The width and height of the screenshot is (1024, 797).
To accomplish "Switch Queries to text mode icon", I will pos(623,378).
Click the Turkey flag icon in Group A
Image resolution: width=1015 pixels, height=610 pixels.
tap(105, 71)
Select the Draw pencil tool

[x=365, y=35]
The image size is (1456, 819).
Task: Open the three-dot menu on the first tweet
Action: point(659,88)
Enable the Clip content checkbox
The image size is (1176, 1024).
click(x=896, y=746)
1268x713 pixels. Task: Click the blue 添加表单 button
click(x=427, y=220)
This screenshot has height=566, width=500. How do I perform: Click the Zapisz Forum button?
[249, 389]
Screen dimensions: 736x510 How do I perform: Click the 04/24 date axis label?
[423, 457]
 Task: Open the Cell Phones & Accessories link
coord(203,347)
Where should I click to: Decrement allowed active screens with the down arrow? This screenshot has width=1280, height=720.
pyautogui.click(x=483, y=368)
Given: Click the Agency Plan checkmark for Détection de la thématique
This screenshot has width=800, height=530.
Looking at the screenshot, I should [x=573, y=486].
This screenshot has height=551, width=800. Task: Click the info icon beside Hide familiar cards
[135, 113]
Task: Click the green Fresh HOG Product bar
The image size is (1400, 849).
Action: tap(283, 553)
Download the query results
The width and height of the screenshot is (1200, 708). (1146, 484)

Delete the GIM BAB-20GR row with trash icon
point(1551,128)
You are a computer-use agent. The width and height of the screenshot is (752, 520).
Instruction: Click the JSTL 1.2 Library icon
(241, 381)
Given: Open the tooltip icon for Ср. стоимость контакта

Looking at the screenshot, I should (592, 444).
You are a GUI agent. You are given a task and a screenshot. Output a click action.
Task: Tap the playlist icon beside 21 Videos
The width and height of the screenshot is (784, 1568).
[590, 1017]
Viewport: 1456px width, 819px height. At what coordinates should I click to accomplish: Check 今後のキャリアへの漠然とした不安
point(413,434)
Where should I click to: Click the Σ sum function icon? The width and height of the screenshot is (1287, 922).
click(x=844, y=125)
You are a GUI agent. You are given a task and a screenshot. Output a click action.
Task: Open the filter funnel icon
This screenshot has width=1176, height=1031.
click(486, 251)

☆ ☆ ☆

Retype all the records above line for line, with no changes.

The width and height of the screenshot is (1024, 797).
To accomplish "Switch Queries to text mode icon", I will pos(623,378).
Click the Turkey flag icon in Group A
Image resolution: width=1015 pixels, height=610 pixels.
tap(105, 71)
Select the Draw pencil tool

[x=365, y=35]
The image size is (1456, 819).
Task: Open the three-dot menu on the first tweet
Action: point(659,88)
Enable the Clip content checkbox
The image size is (1176, 1024).
click(x=896, y=746)
1268x713 pixels. Task: Click the blue 添加表单 button
click(x=427, y=220)
This screenshot has height=566, width=500. How do I perform: Click the Zapisz Forum button?
[249, 389]
Screen dimensions: 736x510 How do I perform: Click the 04/24 date axis label?
[423, 457]
 Task: Open the Cell Phones & Accessories link
coord(203,347)
Where should I click to: Decrement allowed active screens with the down arrow? This screenshot has width=1280, height=720.
pyautogui.click(x=483, y=368)
Given: Click the Agency Plan checkmark for Détection de la thématique
This screenshot has width=800, height=530.
Looking at the screenshot, I should [x=573, y=486].
This screenshot has height=551, width=800. Task: Click the info icon beside Hide familiar cards
[135, 113]
Task: Click the green Fresh HOG Product bar
The image size is (1400, 849).
Action: tap(283, 553)
Download the query results
The width and height of the screenshot is (1200, 708). (1146, 484)

Delete the GIM BAB-20GR row with trash icon
point(1551,128)
You are a computer-use agent. The width and height of the screenshot is (752, 520).
Instruction: Click the JSTL 1.2 Library icon
(241, 381)
Given: Open the tooltip icon for Ср. стоимость контакта

Looking at the screenshot, I should (592, 444).
You are a GUI agent. You are given a task and a screenshot. Output a click action.
Task: Tap the playlist icon beside 21 Videos
The width and height of the screenshot is (784, 1568).
[590, 1017]
Viewport: 1456px width, 819px height. At what coordinates should I click to accomplish: Check 今後のキャリアへの漠然とした不安
point(413,434)
Where should I click to: Click the Σ sum function icon? The width and height of the screenshot is (1287, 922).
click(x=844, y=125)
You are a GUI agent. You are given a task and a screenshot. Output a click action.
Task: Open the filter funnel icon
This screenshot has width=1176, height=1031.
click(486, 251)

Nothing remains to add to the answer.